GOAL OF THE EXERCISE: Transcribe the whole listing below. Pictures do not go in the copy.

*** AVAILABLE DATA Section Begins ***

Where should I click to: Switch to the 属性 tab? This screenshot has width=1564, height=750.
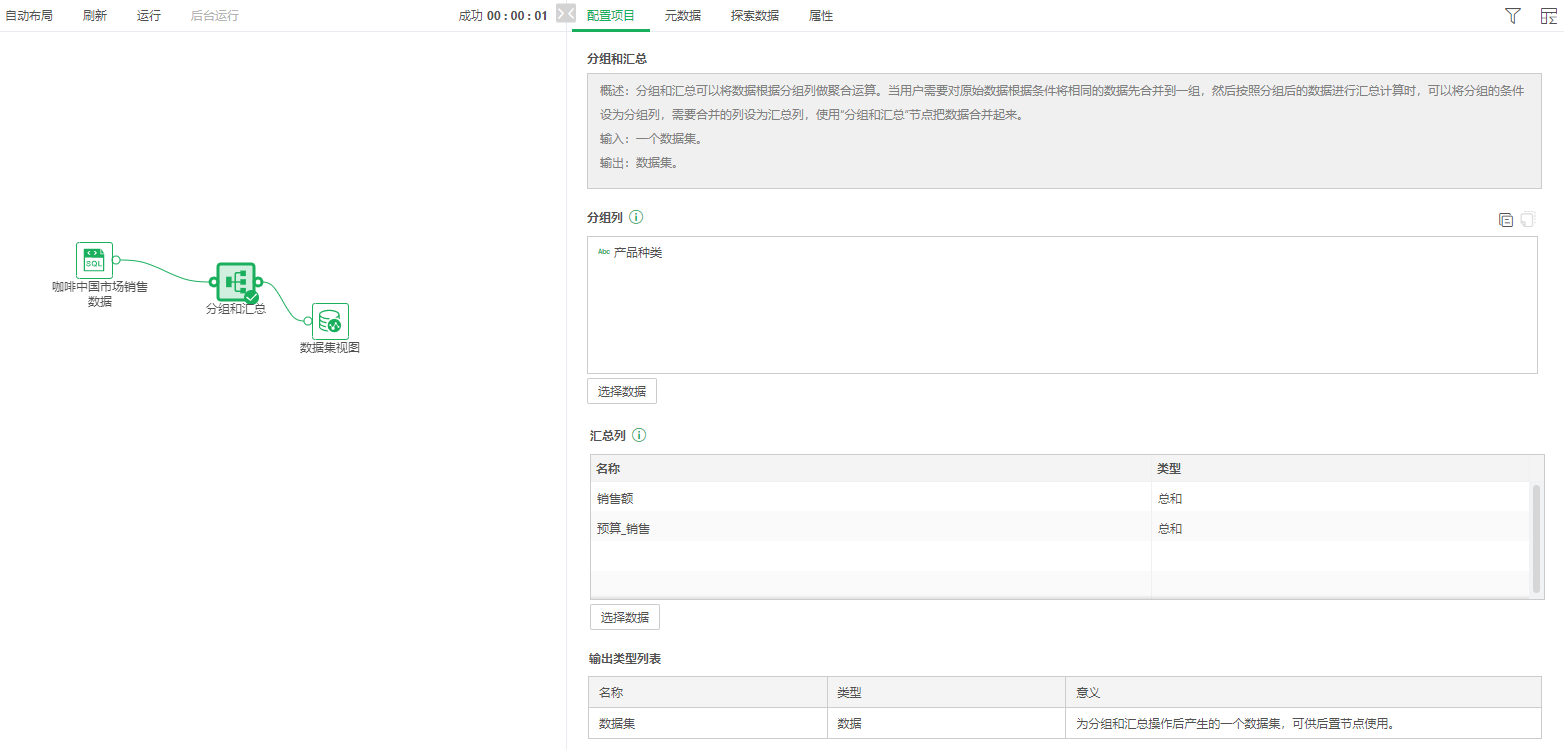tap(820, 16)
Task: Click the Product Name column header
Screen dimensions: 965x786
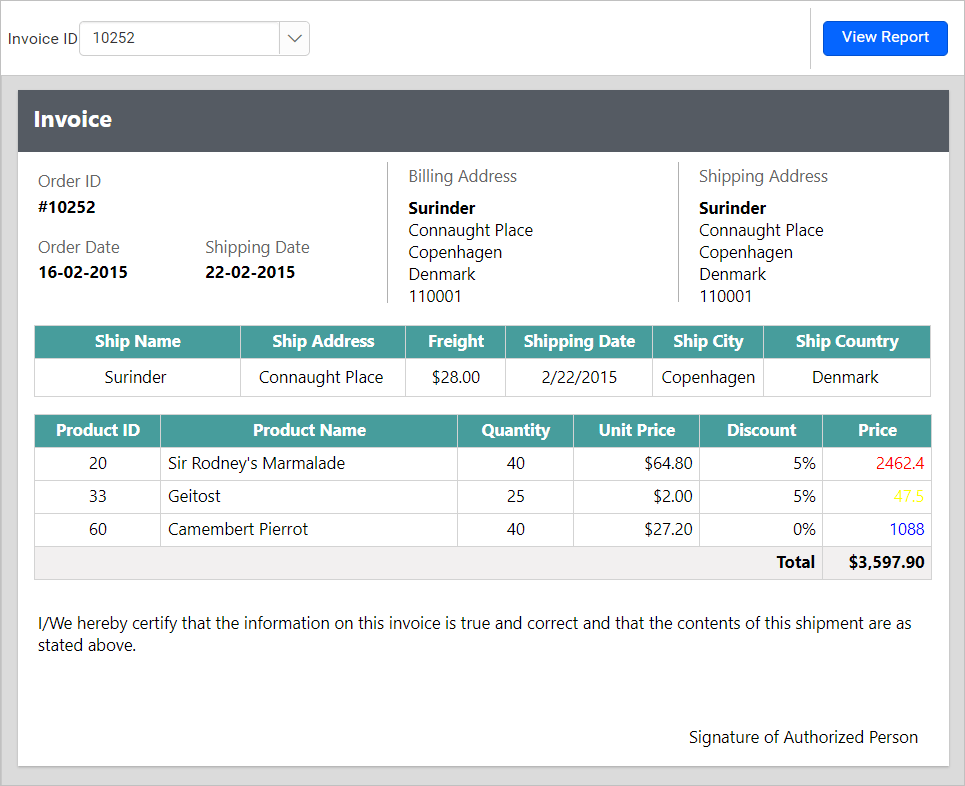Action: tap(308, 430)
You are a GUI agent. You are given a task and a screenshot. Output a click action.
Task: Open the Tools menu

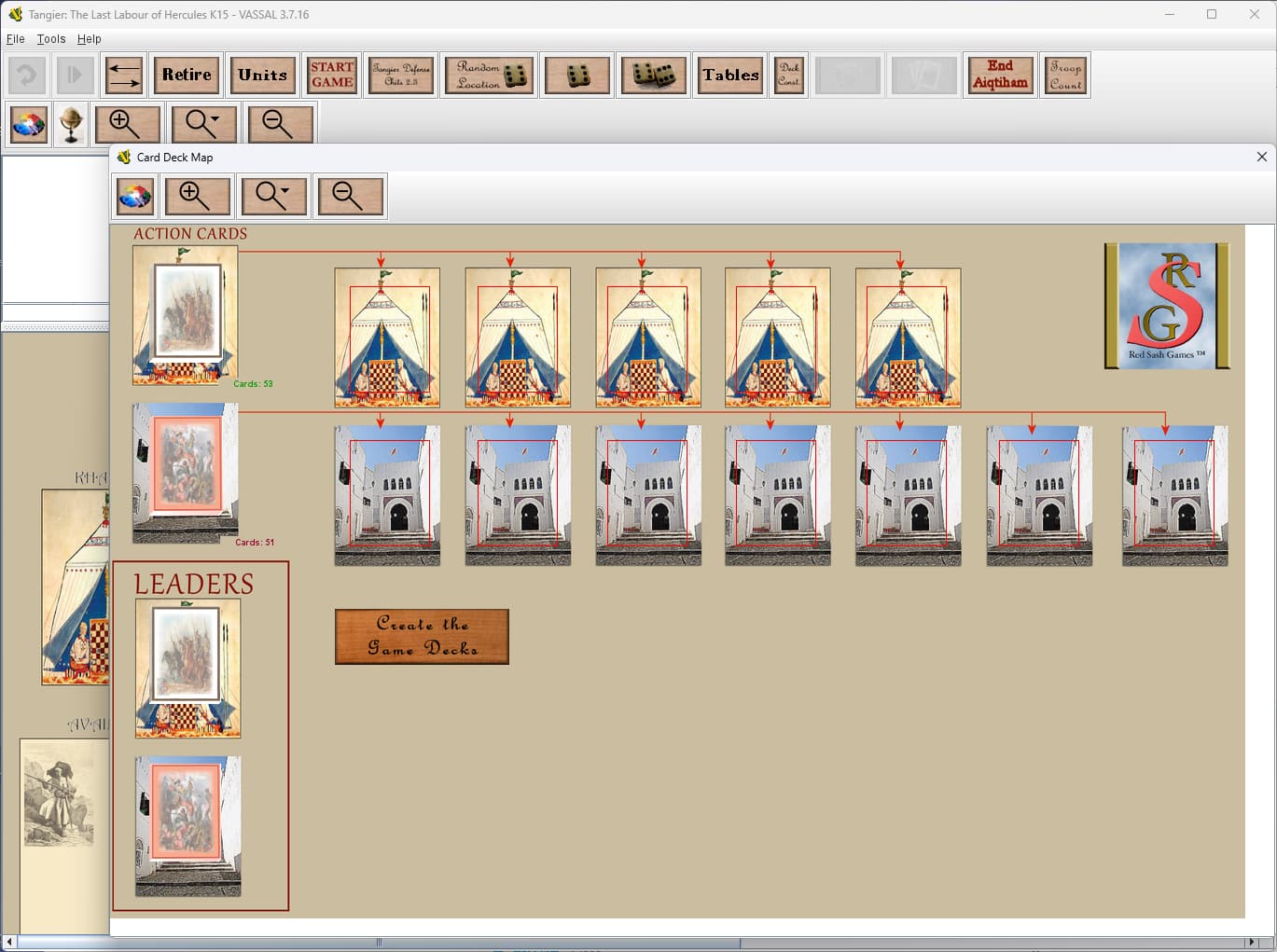pyautogui.click(x=51, y=39)
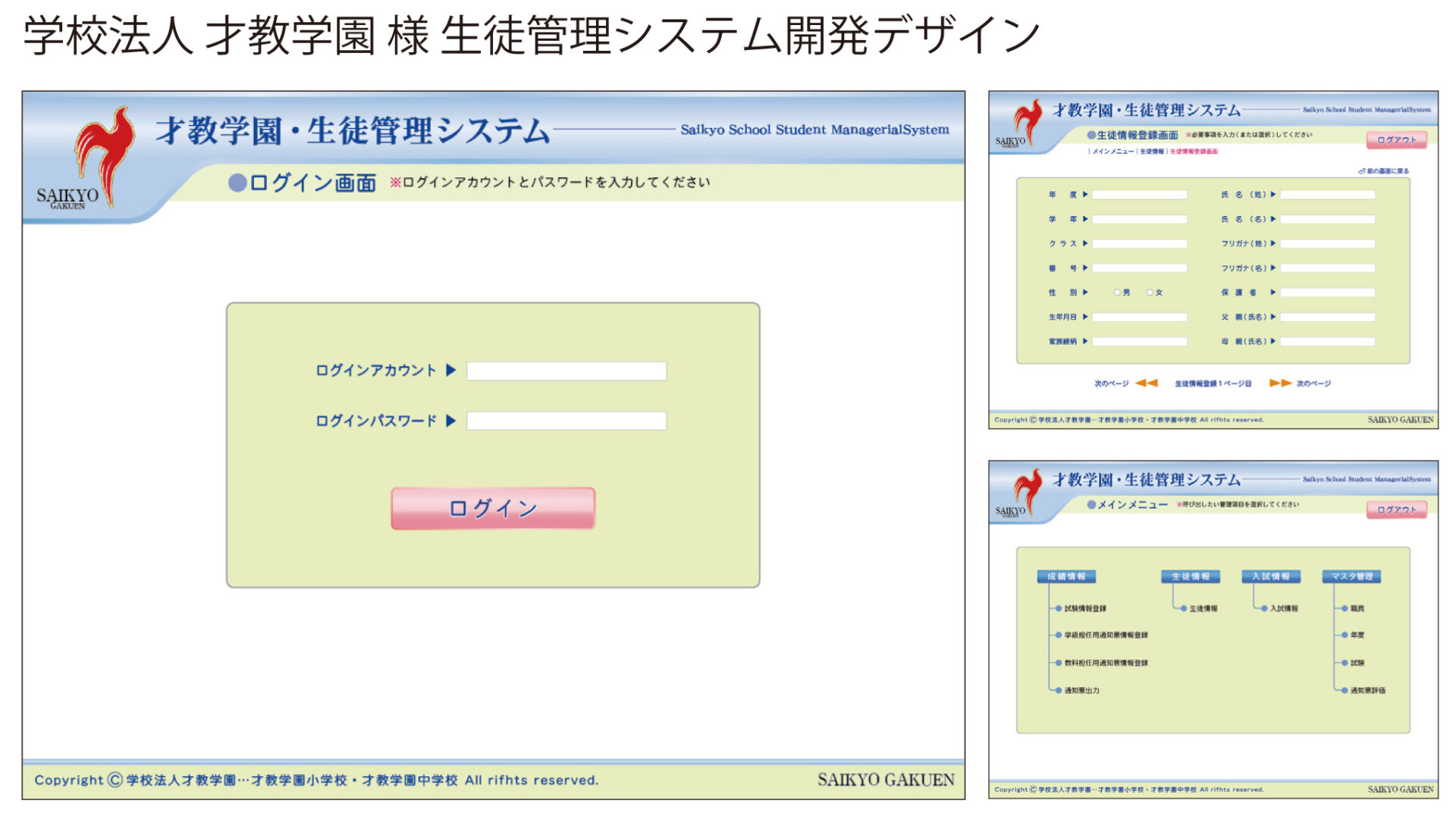Image resolution: width=1456 pixels, height=815 pixels.
Task: Click the 前の画面に戻る back arrow icon
Action: (x=1361, y=171)
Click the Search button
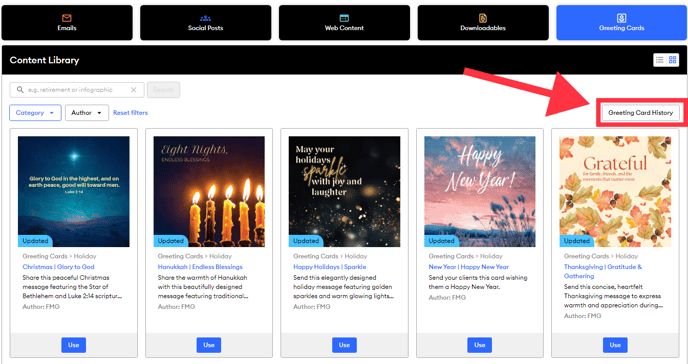688x364 pixels. (x=163, y=90)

*** AVAILABLE DATA Section Ends ***

COMPLETED TASK:
Where should I click to: Switch to the 属性 tab? This screenshot has width=1564, height=750.
tap(820, 16)
Task: Click the Product Name column header
Screen dimensions: 965x786
Action: tap(308, 430)
You are a GUI agent. You are given a task and a screenshot. Output a click action.
Task: Open the Tools menu

pyautogui.click(x=51, y=39)
Image resolution: width=1456 pixels, height=815 pixels.
Task: Click the 前の画面に戻る back arrow icon
Action: (x=1361, y=171)
Click the Search button
688x364 pixels. (x=163, y=90)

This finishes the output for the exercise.